Today, we also think of the more than 200,000 service members now serving --


TRUMP: -- overseas and we think of every citizen who protects our nation at home, including our state, local and federal law enforcement. These are great Americans. These are great heroes. We honor and thank them all.

As commander in chief, I will always do everything in my power to prevent terrorists from striking American soil.

Here with us today is Dorothy Garcia. Her husband, Sonny, was one of the passengers on Flight 93. On September 11th, 2001, just over a month after their 32nd wedding anniversary, Sonny was on his way back from a business meeting.

He called Dorothy, who he loved so much, called her on the plane and uttered her name before the line went dead silent. In the days after the attack, Dorothy told the investigators there was only one thing she wanted from this field, her husband's wedding ring. They would know it by the inscription etched inside.

"All my love," it said, followed by the number 8-2-69, the date of their anniversary. The officers, great people, promised to try. But in this field of wreckage, it seemed certainly impossible. Dorothy began to pray and she asked her friends to do the same. Days went by, then months. Still no ring.

A week before Christmas, on December 19th, she heard a knock at the door. Two officers were standing with a really beautiful to her, she thought it was so beautiful, she knew what was happening, a beautiful, small white box. Inside it was a wallet, a luggage tag, a driver's license, a small bag

with the wedding ring inscribed with those three precious words, "all my love."

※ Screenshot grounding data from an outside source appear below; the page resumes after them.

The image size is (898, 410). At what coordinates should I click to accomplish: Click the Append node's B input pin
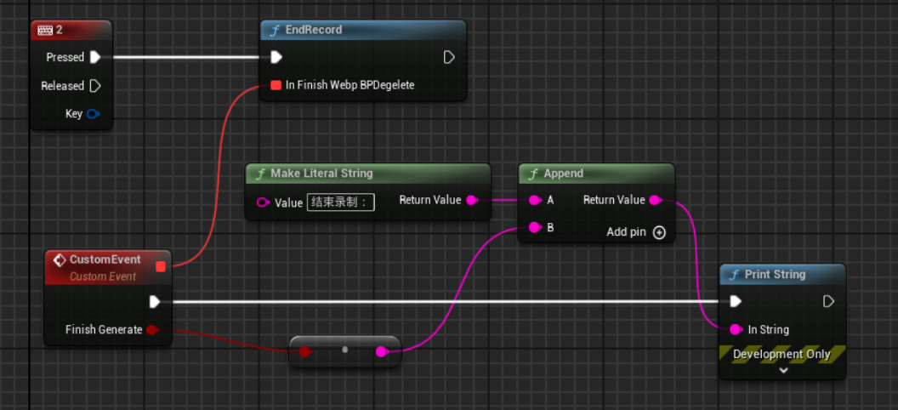tap(534, 228)
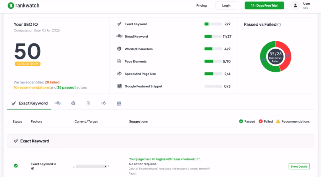This screenshot has height=177, width=321.
Task: Switch to the Broad Keyword icon tab
Action: [58, 103]
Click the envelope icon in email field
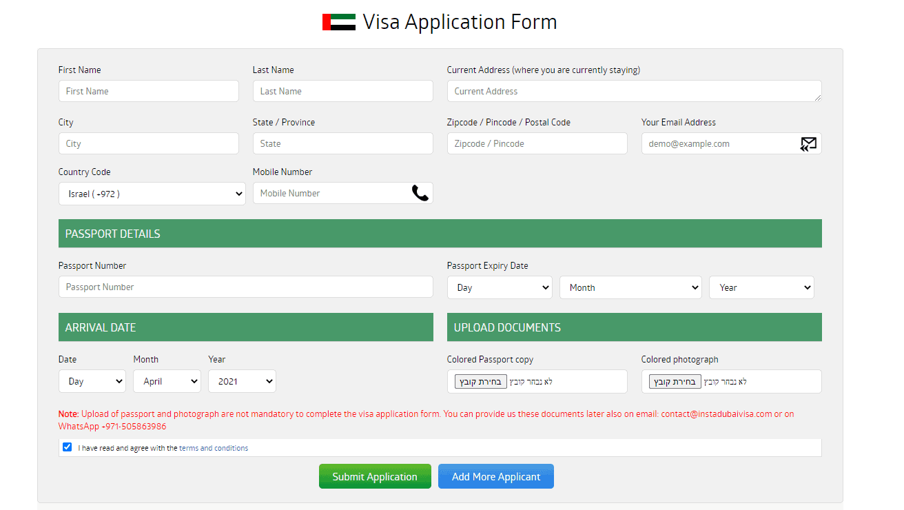The image size is (904, 510). point(808,144)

Those words echo across this field. And those words tell the story of 40 men and women who gave all their love for their families, their country and our freedom. To Dorothy and to every family here today, America will never forget what your loved ones did for all of us.

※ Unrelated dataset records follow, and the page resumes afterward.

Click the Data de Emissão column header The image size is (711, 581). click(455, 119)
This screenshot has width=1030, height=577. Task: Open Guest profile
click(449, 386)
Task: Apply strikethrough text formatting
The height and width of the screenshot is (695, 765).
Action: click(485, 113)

Earlier this week, you dedicated the final part of this memorial, the Tower of Voices. Standing at 93 feet tall, the Tower of Voices is now the first structure visitors see when they come to this now sacred ground. It will hold 40 beautiful chimes that ring throughout these fields, each, a unique note but all in perfect harmony.

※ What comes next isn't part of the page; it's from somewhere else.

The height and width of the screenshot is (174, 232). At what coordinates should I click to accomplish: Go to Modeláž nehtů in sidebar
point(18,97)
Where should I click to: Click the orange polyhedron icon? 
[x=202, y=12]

Each time we hear those chimes playing in the wind, we will remember the 40. We will remember their faces, their voices, their stories, their courage and their love. And we will remember that free people are never at the mercy of evil because our destiny is always in our hands.

America's future is not written by our enemies. America's future is written by our heroes.


TRUMP: As long as this monument stands, as long as this memorial endures, brave patriots will rise up in America's hours of need. And they, too, will fight back.

Seventeen years ago, 40 incredible men and women showed the whole world that no force on Earth will ever conquer the American spirit. We treasure their memory. We cherish their legacy. And we ask God to forever bless the immortal heroes of Flight 93. Thank you. God bless you. God bless the families and God bless the United States of America. Thank you very much.


HARLOW: Quite a tribute there to the American lives lost, murdered on 9/11, from the president, speaking just now in Shanksville, Pennsylvania. David Gergen is back with me.

David, in the words of the president, they boarded that plane as strangers. And they entered eternity forever linked as heroes.

GERGEN: Beautifully written. Very thoughtful speech by the president. I think easily one of his best speeches. For a moment, Poppy, one could almost forget the chaos around us, the acrimony, the poison, and come together.

You can only hope the president will navigate that course again, that he will understand that the kind of speech he gave today brings us back together and helps in that regard and that, if he will take the -- lead the way, maybe we can find our way to a better place as a nation. HARLOW: Maybe we can. It's an important thought to leave it on. David Gergen, thank you for being with me for that.

Thank you all for joining me this morning. I'm Poppy Harlow in New York. I'm glad you were with us on this solemn morning, 17 years after this nation was attacked on 9/11. We'll be right back.